- Task prompt: Exactly and only the lines from the one containing "This screenshot has width=2576, height=1400." through the close of the entries below are to be set down.
***** Extracted material *****
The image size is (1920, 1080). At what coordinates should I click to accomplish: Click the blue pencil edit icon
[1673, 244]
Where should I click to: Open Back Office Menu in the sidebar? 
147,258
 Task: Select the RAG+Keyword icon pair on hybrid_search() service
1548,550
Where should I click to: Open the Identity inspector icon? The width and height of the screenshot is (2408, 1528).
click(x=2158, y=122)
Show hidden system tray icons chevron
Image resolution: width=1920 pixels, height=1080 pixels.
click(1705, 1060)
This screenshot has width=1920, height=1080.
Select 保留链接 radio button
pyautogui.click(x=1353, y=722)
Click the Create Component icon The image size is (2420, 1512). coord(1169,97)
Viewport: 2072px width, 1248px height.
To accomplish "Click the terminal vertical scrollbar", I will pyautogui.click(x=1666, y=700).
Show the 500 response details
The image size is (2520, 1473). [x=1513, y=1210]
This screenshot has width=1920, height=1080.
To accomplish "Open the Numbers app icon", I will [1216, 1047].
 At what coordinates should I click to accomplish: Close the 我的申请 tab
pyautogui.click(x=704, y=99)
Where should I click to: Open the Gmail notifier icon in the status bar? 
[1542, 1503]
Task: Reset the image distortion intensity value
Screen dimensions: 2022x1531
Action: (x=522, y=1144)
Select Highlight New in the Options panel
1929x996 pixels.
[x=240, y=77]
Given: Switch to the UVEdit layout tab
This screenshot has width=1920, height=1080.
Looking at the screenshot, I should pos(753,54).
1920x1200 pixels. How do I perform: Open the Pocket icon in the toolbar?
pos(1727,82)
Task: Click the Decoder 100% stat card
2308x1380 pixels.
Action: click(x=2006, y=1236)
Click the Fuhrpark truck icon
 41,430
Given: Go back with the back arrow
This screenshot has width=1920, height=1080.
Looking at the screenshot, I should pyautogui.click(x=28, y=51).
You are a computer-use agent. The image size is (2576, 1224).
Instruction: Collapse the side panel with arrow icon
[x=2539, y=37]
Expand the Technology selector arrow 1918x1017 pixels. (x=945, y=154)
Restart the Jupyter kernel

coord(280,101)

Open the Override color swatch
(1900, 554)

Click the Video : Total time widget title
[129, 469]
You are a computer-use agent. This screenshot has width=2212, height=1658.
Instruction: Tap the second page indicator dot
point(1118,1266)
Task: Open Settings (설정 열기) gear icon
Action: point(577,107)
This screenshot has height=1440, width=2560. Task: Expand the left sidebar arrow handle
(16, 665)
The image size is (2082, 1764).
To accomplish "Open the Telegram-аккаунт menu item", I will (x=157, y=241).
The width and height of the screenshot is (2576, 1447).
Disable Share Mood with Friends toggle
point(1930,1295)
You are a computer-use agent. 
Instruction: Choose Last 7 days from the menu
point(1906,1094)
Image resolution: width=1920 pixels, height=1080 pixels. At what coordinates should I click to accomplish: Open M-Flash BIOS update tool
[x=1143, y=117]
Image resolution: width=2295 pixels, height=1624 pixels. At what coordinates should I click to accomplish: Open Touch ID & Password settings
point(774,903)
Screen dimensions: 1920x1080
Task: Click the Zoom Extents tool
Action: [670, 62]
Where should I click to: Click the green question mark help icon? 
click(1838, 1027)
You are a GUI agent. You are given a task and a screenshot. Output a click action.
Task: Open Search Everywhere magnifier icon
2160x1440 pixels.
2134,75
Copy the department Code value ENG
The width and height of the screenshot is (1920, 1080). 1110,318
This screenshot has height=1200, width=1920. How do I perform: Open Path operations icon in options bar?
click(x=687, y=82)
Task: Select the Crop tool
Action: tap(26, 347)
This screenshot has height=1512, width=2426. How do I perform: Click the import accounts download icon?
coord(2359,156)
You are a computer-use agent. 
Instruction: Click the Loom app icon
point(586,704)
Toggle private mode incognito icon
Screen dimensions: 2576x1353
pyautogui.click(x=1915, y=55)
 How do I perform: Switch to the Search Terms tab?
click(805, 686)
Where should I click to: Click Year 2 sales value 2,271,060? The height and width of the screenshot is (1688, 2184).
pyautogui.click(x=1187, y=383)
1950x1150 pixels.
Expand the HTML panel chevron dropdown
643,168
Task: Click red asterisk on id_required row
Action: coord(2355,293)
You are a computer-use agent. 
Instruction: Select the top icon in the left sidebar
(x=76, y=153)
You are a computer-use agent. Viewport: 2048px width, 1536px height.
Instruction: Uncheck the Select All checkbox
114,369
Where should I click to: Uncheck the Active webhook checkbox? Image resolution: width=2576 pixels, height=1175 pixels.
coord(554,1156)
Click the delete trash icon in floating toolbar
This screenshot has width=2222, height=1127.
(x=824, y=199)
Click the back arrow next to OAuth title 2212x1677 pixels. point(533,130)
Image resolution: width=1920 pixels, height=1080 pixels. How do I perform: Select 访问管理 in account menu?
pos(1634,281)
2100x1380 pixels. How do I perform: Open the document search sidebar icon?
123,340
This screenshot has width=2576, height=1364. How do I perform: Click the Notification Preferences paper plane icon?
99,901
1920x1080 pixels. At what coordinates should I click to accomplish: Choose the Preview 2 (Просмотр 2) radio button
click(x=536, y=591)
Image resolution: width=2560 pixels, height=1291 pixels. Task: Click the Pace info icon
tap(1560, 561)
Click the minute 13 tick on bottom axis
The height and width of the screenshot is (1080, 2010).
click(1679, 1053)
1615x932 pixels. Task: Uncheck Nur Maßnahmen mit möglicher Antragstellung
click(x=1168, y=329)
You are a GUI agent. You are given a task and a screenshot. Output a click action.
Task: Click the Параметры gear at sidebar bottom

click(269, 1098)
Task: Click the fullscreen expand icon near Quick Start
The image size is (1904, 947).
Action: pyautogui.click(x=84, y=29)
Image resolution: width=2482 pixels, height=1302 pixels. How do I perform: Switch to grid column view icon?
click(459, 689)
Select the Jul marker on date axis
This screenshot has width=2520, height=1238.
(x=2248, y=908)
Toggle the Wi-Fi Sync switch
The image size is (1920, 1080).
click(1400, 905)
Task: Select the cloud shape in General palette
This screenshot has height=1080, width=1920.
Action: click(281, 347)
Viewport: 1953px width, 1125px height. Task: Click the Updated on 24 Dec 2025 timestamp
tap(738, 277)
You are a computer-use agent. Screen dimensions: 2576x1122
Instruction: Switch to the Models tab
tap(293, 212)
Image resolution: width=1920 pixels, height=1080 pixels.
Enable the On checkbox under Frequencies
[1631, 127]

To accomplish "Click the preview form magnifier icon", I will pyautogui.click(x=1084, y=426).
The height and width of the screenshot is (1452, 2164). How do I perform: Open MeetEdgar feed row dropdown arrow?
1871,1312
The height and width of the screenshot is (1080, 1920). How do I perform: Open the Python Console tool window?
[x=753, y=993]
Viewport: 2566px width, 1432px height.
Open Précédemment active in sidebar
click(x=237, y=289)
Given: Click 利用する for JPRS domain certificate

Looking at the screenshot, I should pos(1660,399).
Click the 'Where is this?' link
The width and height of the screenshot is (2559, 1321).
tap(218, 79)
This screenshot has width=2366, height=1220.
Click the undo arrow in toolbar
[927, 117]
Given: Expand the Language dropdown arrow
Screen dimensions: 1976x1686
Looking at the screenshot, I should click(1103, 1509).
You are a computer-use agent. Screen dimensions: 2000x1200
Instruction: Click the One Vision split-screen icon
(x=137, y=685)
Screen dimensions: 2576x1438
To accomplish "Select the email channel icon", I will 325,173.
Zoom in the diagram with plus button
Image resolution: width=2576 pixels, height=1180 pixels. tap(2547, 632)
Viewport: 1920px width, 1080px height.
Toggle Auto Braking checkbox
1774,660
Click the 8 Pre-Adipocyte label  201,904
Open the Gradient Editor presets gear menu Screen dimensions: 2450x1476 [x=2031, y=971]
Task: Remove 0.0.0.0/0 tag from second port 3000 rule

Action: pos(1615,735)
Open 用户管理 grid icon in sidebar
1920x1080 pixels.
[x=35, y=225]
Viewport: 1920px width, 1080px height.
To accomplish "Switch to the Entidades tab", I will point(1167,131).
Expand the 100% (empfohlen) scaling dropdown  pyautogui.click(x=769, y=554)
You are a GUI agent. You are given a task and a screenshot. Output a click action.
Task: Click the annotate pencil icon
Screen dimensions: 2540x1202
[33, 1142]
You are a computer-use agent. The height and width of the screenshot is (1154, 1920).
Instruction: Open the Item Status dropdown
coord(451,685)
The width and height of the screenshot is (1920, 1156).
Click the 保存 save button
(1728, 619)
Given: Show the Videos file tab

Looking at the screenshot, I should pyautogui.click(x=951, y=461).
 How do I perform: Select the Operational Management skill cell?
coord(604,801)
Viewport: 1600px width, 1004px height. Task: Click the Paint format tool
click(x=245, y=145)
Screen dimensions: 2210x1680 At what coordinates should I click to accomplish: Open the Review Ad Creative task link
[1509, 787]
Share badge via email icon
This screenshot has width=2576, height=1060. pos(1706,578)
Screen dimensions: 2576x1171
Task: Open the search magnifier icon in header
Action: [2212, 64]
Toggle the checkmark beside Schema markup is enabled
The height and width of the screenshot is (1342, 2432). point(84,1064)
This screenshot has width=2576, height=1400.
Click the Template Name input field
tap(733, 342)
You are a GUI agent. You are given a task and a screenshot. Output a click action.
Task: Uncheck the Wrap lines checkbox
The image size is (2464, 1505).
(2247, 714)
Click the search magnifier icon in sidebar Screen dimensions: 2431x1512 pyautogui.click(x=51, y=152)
*****
- Written response:
This screenshot has width=2576, height=1400.
Click the Template Name input field
tap(733, 342)
You are a GUI agent. You are given a task and a screenshot. Output a click action.
Task: Uncheck the Wrap lines checkbox
The image size is (2464, 1505).
(2247, 714)
Click the search magnifier icon in sidebar Screen dimensions: 2431x1512 pyautogui.click(x=51, y=152)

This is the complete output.